City of Berlin

Built by Caird & Co. of Greenock, City of Berlin was launched in October 1874 and made her maiden voyage for the Inman Line, from Liverpool to New York, on 29 April 1875.

Within six months City of Berlin captured both Blue Ribands in a single roundtrip and established herself, at least for a while, as the fastest ship on the North Atlantic. In September she set a westbound record of 7 days, 18 hours, 2 minutes (15.21 knots) from Queenstown to Sandy Hook, the first ship to make a westbound trip at a speed in excess of 15 knots, and on her return trip she set an eastbound record of 7 days, 15 hours, 28 minutes (15.37 knots). She held both records for five months, but lost the eastbound record to White Star's Germanic in February 1876, and the westbound one to Germanic's sister, Britannic I, the following November.

In 1879, City of Berlin became the North Atlantic steamer to be fitted with electric lighting, four large fixtures being installed in the cabin saloon and two in steerage, and during a major refitting in 1887, electric lighting was installed throughout the ship. At the same time, her original compound engine was replaced by a triple expansion engine by Laird Bros.of Birkenhead.

Meanwhile, in 1886, Inman had been acquired by the International Navigation Co., a Pennsylvania corporation that operated the American and Red Star Lines.
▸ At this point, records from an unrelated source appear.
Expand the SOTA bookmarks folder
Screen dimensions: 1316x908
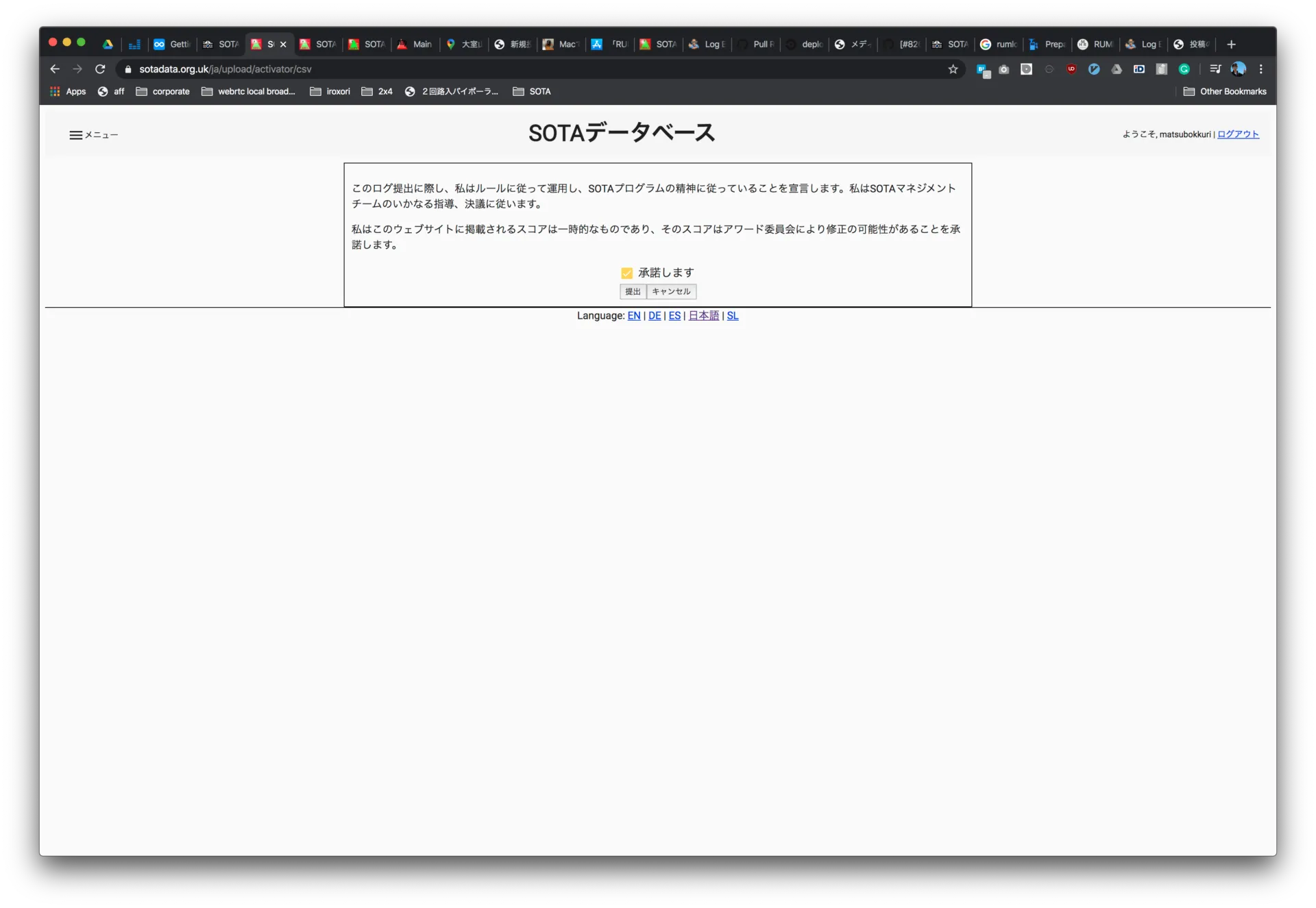pos(532,91)
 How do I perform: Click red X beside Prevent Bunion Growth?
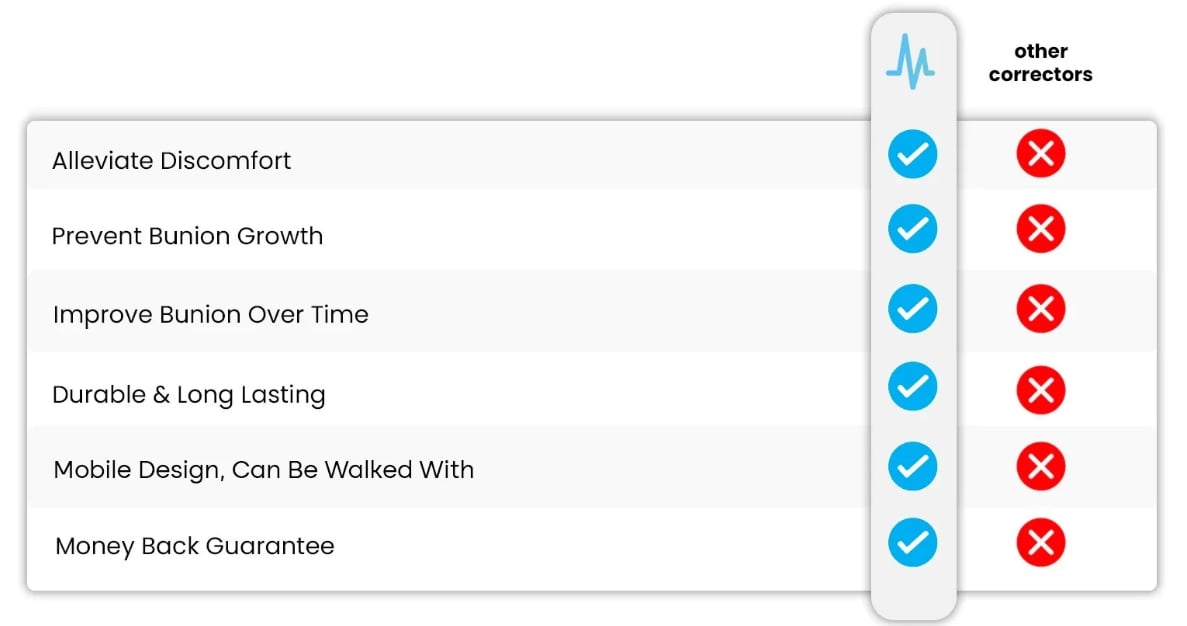coord(1040,230)
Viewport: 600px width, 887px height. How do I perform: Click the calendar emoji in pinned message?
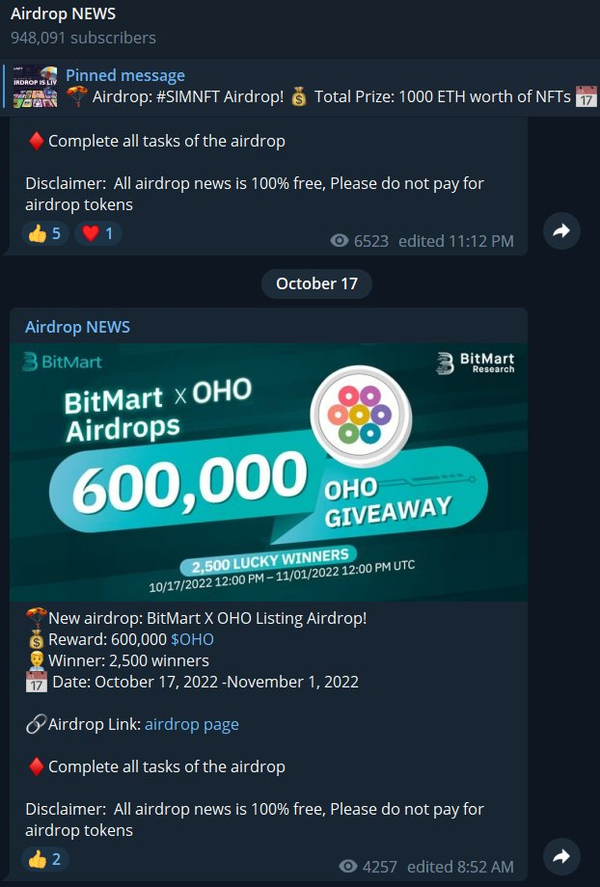pos(586,97)
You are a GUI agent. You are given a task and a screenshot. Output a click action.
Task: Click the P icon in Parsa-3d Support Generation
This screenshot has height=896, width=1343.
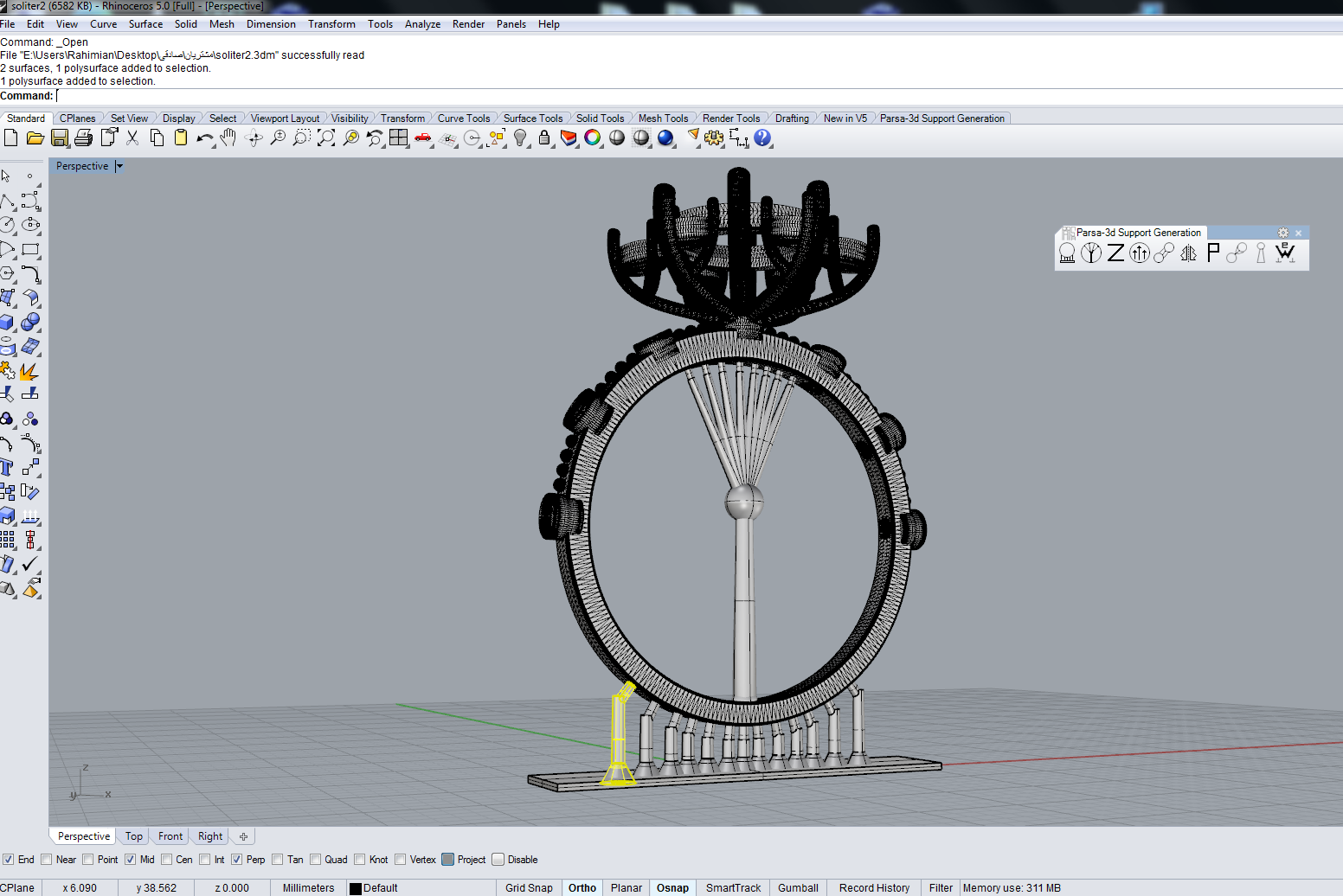click(1214, 253)
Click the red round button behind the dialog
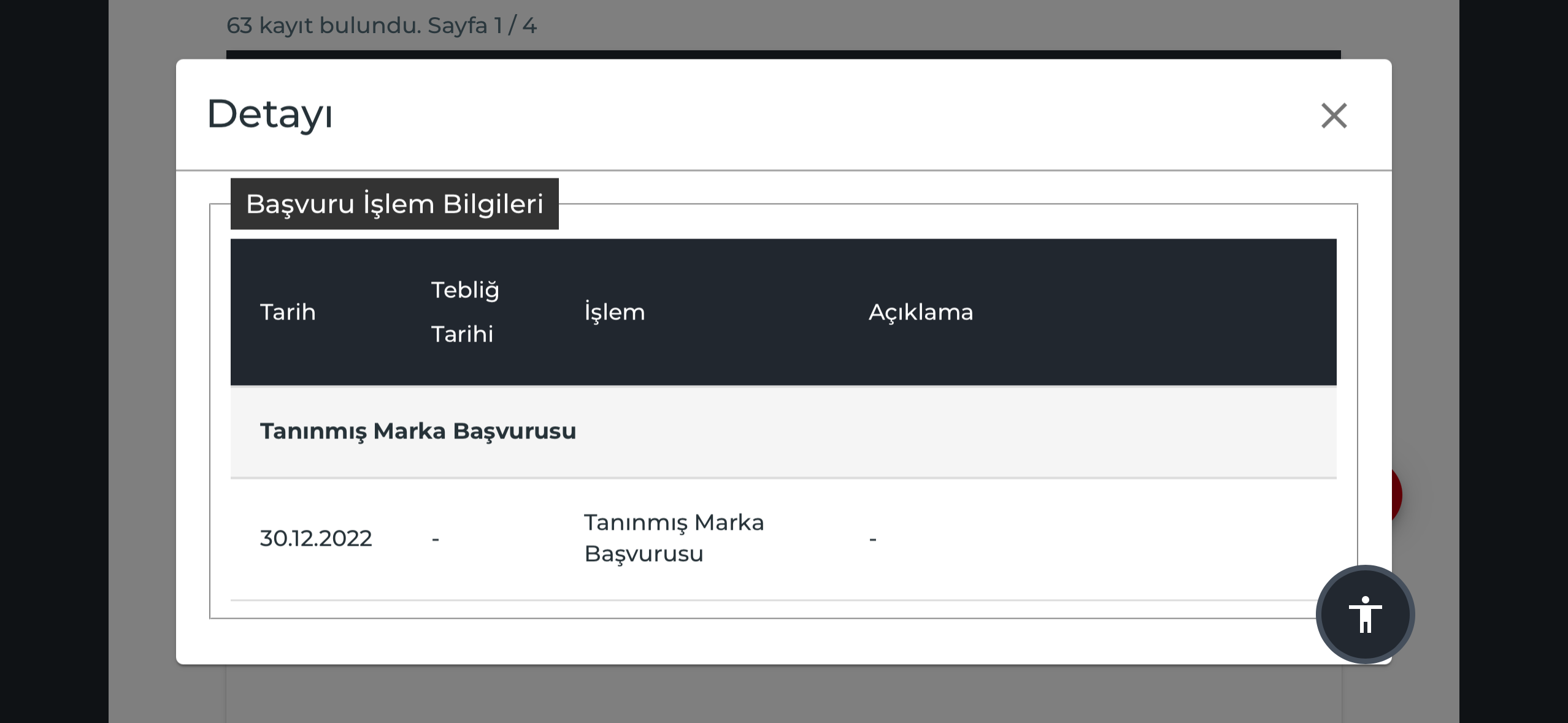This screenshot has height=723, width=1568. point(1397,494)
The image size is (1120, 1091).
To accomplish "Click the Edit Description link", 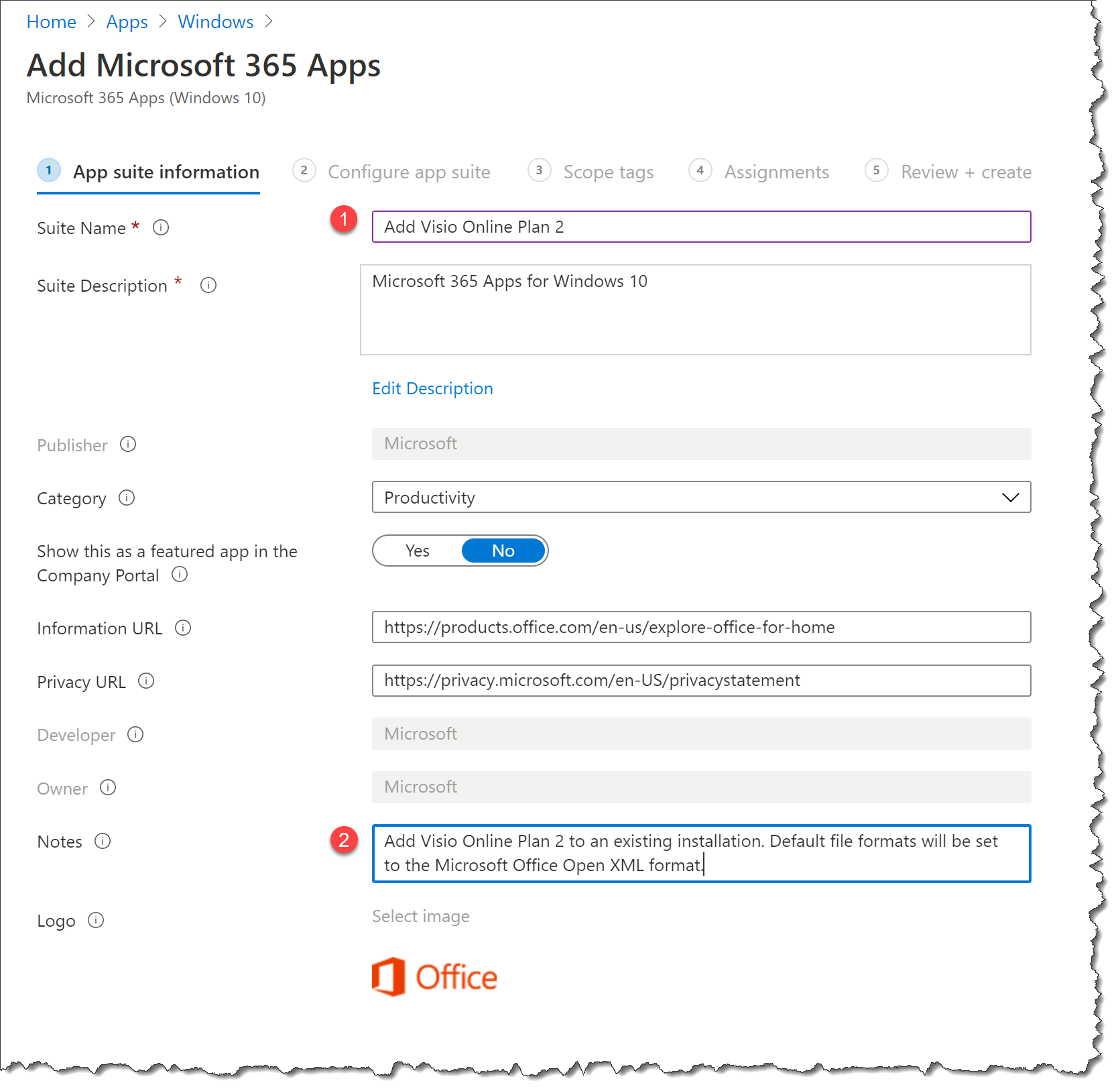I will tap(432, 388).
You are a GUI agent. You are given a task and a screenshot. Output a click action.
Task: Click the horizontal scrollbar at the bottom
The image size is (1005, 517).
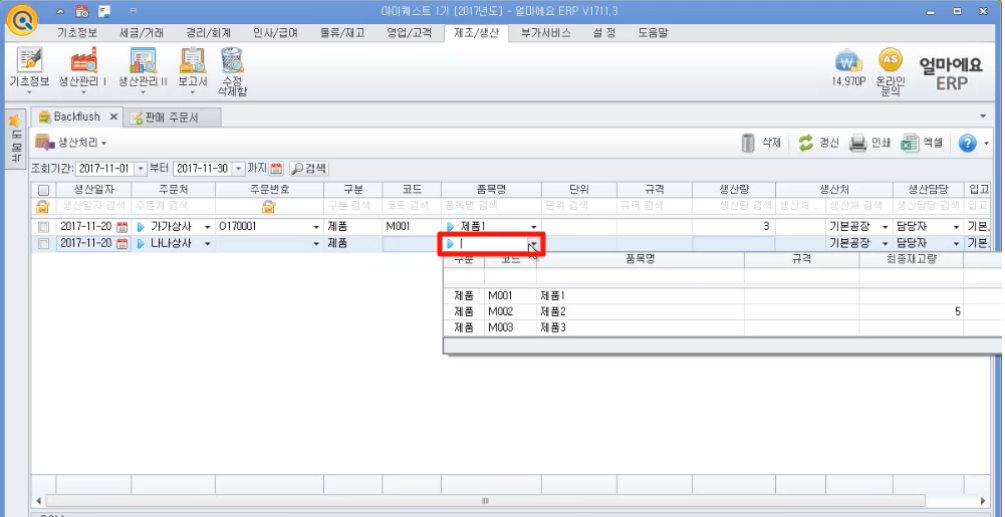pos(485,500)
For a period of time, the line was known as Inman & International, but in 1892, I & I was awarded a United States Mail contract and was permitted to transfer the former Inman liners City of New York and City of Paris to American registry even though they were built abroad, in exchange for a commitment to build two new express steamers in the United States. The company's U.S.-flagged ships were transferred to a newly-formed New Jersey corporation called International Navigation Co., while its other ships were transferred to a newly-created British corporation, also called International Navigation Co. City of Berlin, renamed Berlin, was transferred to the British company, the line's name was changed from I & I back to the American Line and Inman's Liverpool base was dropped in favor of American's Southampton terminus. With these changes, the Inman name and its distinctive "City of" ship names disappeared from the North Atlantic.

Berlin served on American's Southampton-New York service from March 1893 to August 1895. She was then placed on Red Star's Antwerp-New York service, and except for occasional service as a substitute on the Southampton service, stayed on that route until the spring of 1898, when she returned to Southampton for two roundtrips to New York.

Later that year, Berlin became the U.S. troop transport ship Meade and was used to transport troops to the Philippines during the Spanish-American War On 31 January 1906, she was burned out while at San Francisco; three were killed and several others were reported missing. In 1918, Meade became a United States Shipping Board training ship at Boston. She was scrapped at Philadelphia in 1921.